April 2, 2012
Rodney Chang







      When I started pioneering digital art using personal computers in 1985, things were different.  Some of my most exciting moments as a digital artist occurred while using the Amiga 1000 with just 1 MB of ram and the 16 colors of Deluxe Paint, the first product of Electronic Arts.  Resolution was only 600x400 which inspired me to dub my pixilated works “Pixelism.”   Today imagery of digital cameras are 14 megabytes and above.  Memory size and complexity of graphic imagery has been vastly improved through engineering, decreased costs and speed of screen-loading from either a computer or the Internet.

      It appears the days of creating new (digital) art for online cyberspace as a mission to build global culture is over.  Even among the Webists, a group of artist dedicated to this effort, new online exhibits are few and far between.  Pygoya, founder of the group, continues to pursue this goal with energy and enthusiasm at his Truly Virtual Web Art Museum of Lastplace.com.  This loss of interest in building inventory of online perpetual art is because of at least three reasons.  Video capacity of the Internet, started with Utube, is now ubiquitous online.  Like still photography, the coming of cinema and film took away much of the interest for photography – as well as for painting.  Secondly, the initial new visual arena, the Internet is less exploratory and now more commercial and utilitarian.  Instead of going online to seek global culture, most now use the Internet as a virtual shopping center and paperless newspaper (and in one research, for
American males, mainly as a pornographic resource).  Thirdly, recent social networking sites capture much online time of the younger generations.  With continuing intergration of digital devices, such as cell phones, e-pads, PCs, laptops, digital cameras, sound systems, office and household electronics, and soon television, the Internet’s role in providing a new platform for fine arts continues to diminish in overall virtual space, relevance and  public interest.

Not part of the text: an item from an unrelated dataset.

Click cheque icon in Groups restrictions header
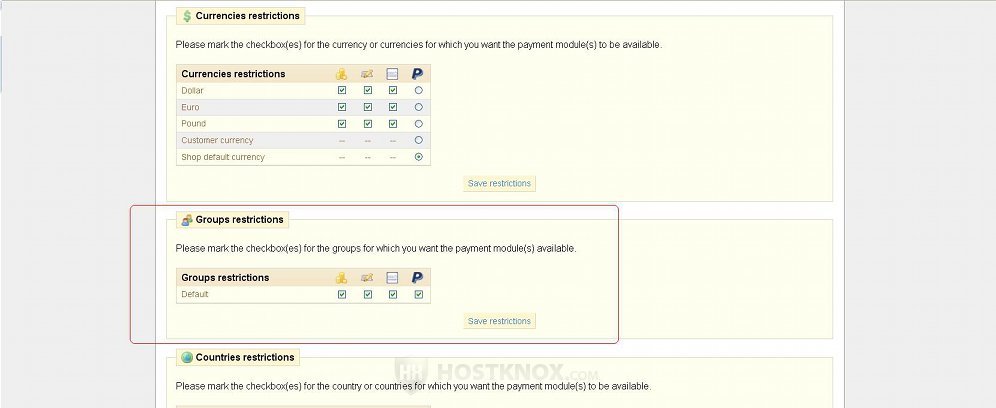 click(367, 278)
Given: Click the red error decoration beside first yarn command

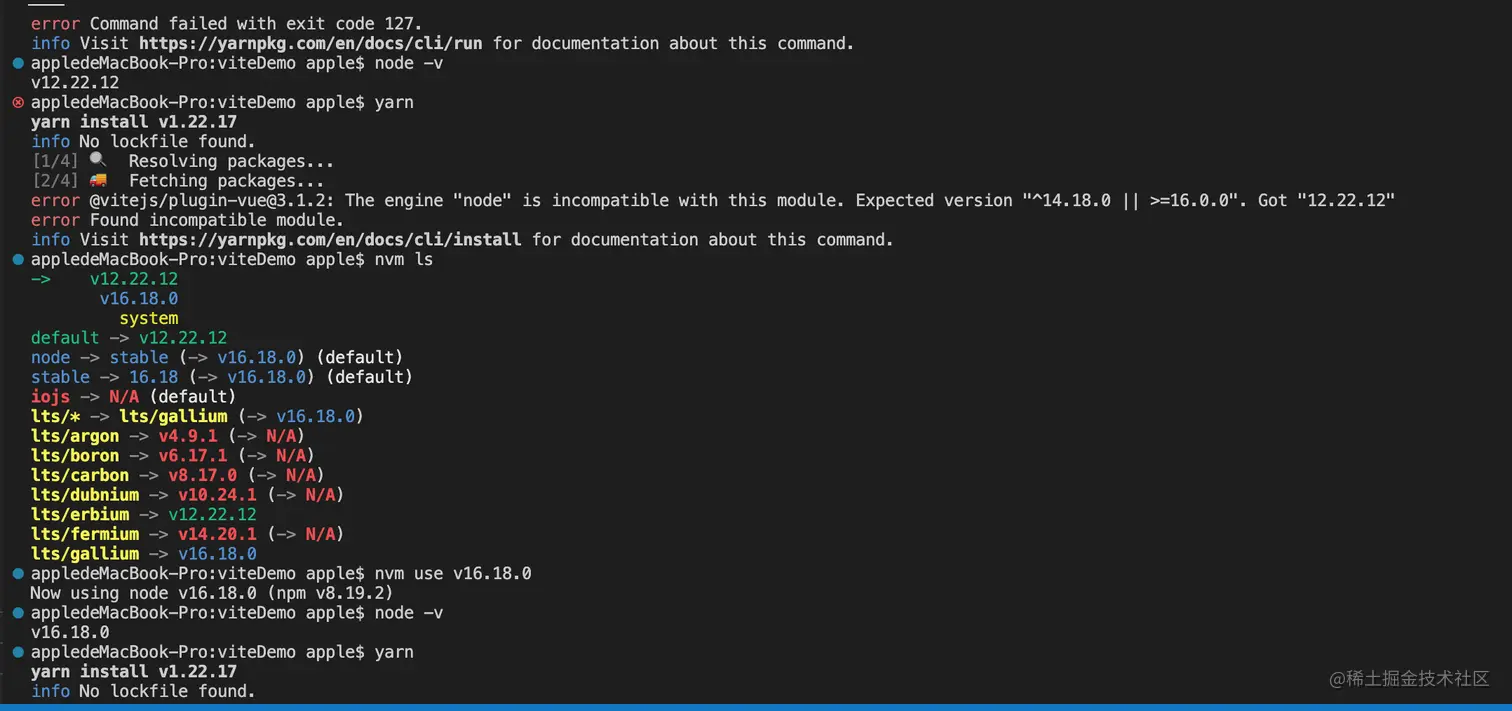Looking at the screenshot, I should click(18, 103).
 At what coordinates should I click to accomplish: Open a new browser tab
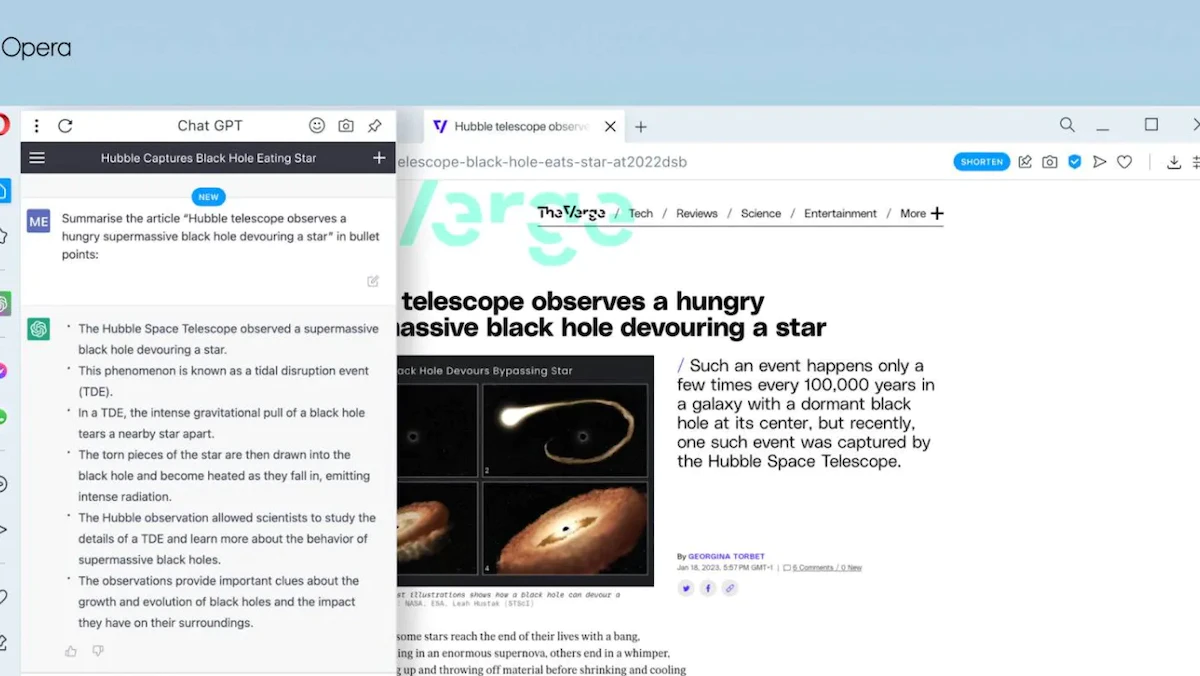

      Disappointingly, it appears the advent of the Internet is not to be the savior of the traditional fine arts, in which I also allocate the digital medium at this point in time.  In fact, the Web has accelerated the speed as well as volume of “information” for the individual; multi-taskers work harder and harder to keep up and not be overwhelmed with their workload and to maintain and upgrade their enslaving devices.  They have less and less time to sit still, to “smell the roses,” and to absorb the content of an enriched still image, as they sprint through life to keep up with the times, now measured in nano-seconds and “4G” transmission rates.  Sadly, most have no time to “see,” or just look, anymore.   The Web has become a place inhabited by shoppers, flirters, voyeurs, children and adolescents connecting with their friends, thieves out to steal or commit fraud, special interest groups with their own agendas, predators, and hackers.

     For myself, I still enjoy creating digital art that expresses my life.  Posting the new works online continues building content for my virtual museum.  By comparing works over the years, viewers can identify both the changes in my technological tools as well as my personal interests in subject matter.  I am no longer dedicated simply to my high tech devices but now embrace whatever media I choose to combine to make personal statements.   Besides the mouse and my digital camera, I now find it refreshing to once more feel free to  “work with my hands”- as a sculptor,  painter, as well as digital artist.